And, finally, the correctional-officer defendants who extracted Conner from his cell were entitled to rely on Rubin-Asch's professional opinion that Conner no longer belonged under clinical observation. Id. at 483. Indeed, the record shows that no correctional officer had the authority to override PSU staff's judgment about whether any inmate should be on clinical observation.
Conner next argues that the district court erred in concluding that Rubin-Asch did not retaliate against Conner by removing him from clinical-observation status after he refused to speak to PSU staff. The district court determined Conner made a prima facie claim of retaliation, namely: (1) he engaged in a protected activity; (2) he suffered a deprivation likely to deter him from engaging in the protected activity; and (3) his protected activity was a motivating factor in the defendant's decision to retaliate. See Daugherty v. Page, 906 F.3d 606, 610 (7th Cir. 2018). But the court concluded that Rubin-Asch met his burden of showing that Conner [*8] would have been removed from clinical observation even if he had not refused to talk.
Rubin-Asch established that he would have released Conner from observation even if he had cooperated with PSU staff's attempts to evaluate him. See Hasan v. U.S. Dep't. of Labor, 400 F.3d 1001, 1005-06 (7th Cir. 2005). Clinical observation is a temporary restrictive environment for inmates who are a present danger to themselves or others. Rubin-Asch made a professional judgment based on his own observations that Conner was not a current threat to himself, and the record supports that he removed Conner from observation on that basis. Conner offered his own speculation but no evidence to rebut Rubin-Asch's justification or show that it was pretextual. See id. at 1006; see Thayer v. Chiczewski, 705 F.3d 237, 252 (7th Cir. 2012).

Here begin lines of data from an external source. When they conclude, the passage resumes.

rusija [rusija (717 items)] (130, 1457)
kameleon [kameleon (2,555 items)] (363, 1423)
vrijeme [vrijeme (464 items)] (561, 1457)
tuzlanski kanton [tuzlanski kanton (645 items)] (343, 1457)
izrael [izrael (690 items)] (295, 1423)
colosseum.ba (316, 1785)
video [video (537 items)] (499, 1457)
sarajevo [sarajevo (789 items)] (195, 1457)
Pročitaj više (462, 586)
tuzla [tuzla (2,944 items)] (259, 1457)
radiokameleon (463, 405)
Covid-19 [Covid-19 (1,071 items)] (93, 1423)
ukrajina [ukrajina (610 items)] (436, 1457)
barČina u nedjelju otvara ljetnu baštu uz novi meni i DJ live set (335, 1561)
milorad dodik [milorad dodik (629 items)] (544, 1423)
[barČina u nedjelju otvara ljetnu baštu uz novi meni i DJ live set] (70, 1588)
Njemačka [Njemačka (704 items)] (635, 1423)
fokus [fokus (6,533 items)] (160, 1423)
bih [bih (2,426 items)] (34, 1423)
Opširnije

Conner last argues that the district court abused its discretion by not sanctioning the defendants for failing to preserve the video of his cell extraction. See Fed. R. Civ. P. 37(e). A spoliation sanction is proper only when a party has a duty to preserve evidence because it knew, or should have known, that litigation was imminent. Trask-Morton v. Motel 6 Operating L.P., 534 F.3d 672, 681 (7th Cir. 2008). Furthermore, a showing of bad faith—like destroying evidence to hide adverse information—is a prerequisite to imposing sanctions for missing evidence. Id. Conner presented no evidence that any defendant [*9] destroyed the video to hide illicit conduct; he therefore cannot rebut the defendants' attestations that the video was written over (pursuant to normal practices) without first having been downloaded and saved. At most, Conner points to negligence, not bad faith. Therefore, the district court did not abuse its discretion in denying sanctions.